White House and Secret Service officials have insisted that the Salahis received no invitation to the dinner honoring the prime minister of India, and were never officially cleared by anyone in the White House to be there. A White House aide added that Jones had no authority to grant such access in the first place. The Secret Service has apologized for lax procedures that allowed the Virginia couple to get through two checkpoints.

The e-mails apparently do not contradict that version of events, but are described as having given the Salahis the confidence to get dressed up, mingle with some of the most powerful Washington players, and post snapshots of their presence at the party on their Facebook page.

The e-mail exchange is said to include assurances from Jones that she was trying to score an official invitation, complete with seats at the dinner, for the couple. By the time they arrived in line, the couple believed that Jones had succeeded in getting them approved only for the cocktail reception and a handshake with the president, sources said.

The House Homeland Security Committee on Monday invited the Salahis and the Secret Service to testify for a Thursday hearing about the security lapse. Neither the Salahis nor the investigators have confirmed they will attend. "The investigation is ongoing," said Malcolm Wiley, spokesman for the Secret Service. "We don't have anything we are ready to release. We hope to have some additional information soon." The Salahis have declined to comment through their publicist and attorney, amid reports that they had been seeking payments from media organizations to tell their story.

The publicist, Mahogany Jones, denied that in a statement today, saying that the couple is not seeking to make money from the incident.

"There's a possible criminal investigation on the Salahis," Gardner said when reached today by phone. "I can't comment."

Other than the apparent online link to Gardner, it is unclear exactly how Michele Jones, a decorated career military officer and army trailblazer, is connected to two Virginia socialites best known for their polo events, troubled Fauquier County vineyard and reality-TV aspirations.

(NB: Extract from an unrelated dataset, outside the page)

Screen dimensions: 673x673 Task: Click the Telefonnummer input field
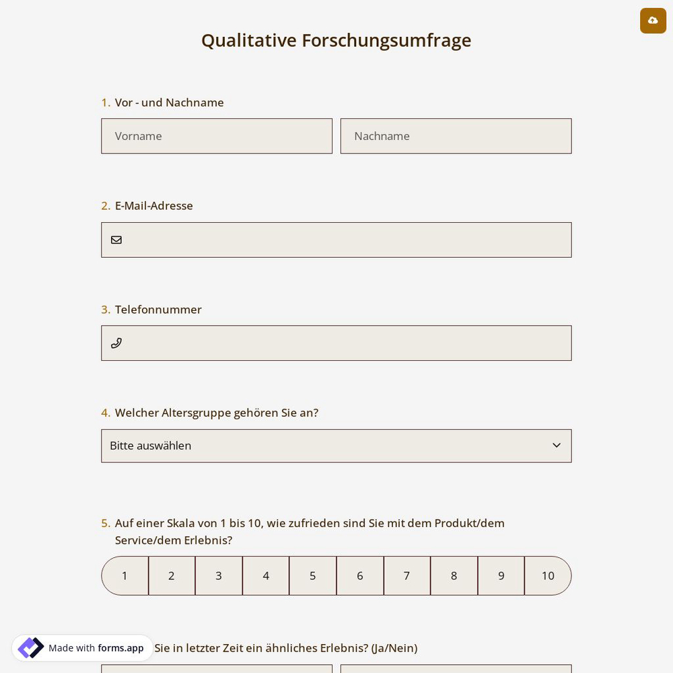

Jones, a former top sergeant major in the Army who endorsed President Obama and was a featured speaker at the 2008 Democratic National Convention, was appointed to her current government post in July.

According to the Army Web site GoArmy.com, Jones entered the service in 1982 and was the first woman to serve as a class president at the U.S. Sergeants Major Academy. As the 9th Command Sergeant Major of the Army Reserve, a position she held between 2002 and 2006, she visited soldiers throughout the country and at bases around the world and relayed concerns to leaders in the Army, Department of Defense and Congress.

In an interview this month with the Old Town Crier, a local Virginia publication, Jones described herself as a "salsaholic." She also discussed her active duty service in Operation Desert Shield/Storm and work in Kosovo, Iraq, Afghanistan, Kuwait, Qatar, and Uzbekistan. Jones, who held the highest noncommissioned officer position of any woman in the Army, retired from the service in March 2007.

A little more than a year after her retirement, Jones addressed the Democratic Convention on August 2008, saying "Senator Obama truly exemplifies what a commander-in-chief should be: a leader who understands the threats we face and who cares for every young man and woman under his command." On Sept. 15, the Obama campaign's Web site, Organizing for America, listed Michele S. Jones, first female command sergeant major of the Army Reserve (retired), in a post titled "Hundreds of National Women Leaders Throw Support Behind Barack."

On the eve of the president's major speech on Afghanistan policy, White House press secretary Robert Gibbs today was inundated by reporters' questions about the Salahis and the security breach at the state dinner.

"Look, the reason there's an investigation is the president and the White House has asked for that to happen," Gibbs told reporters before news of the e-mails became public. "So I think, suffice to say, the president is rightly concerned about what happened last week."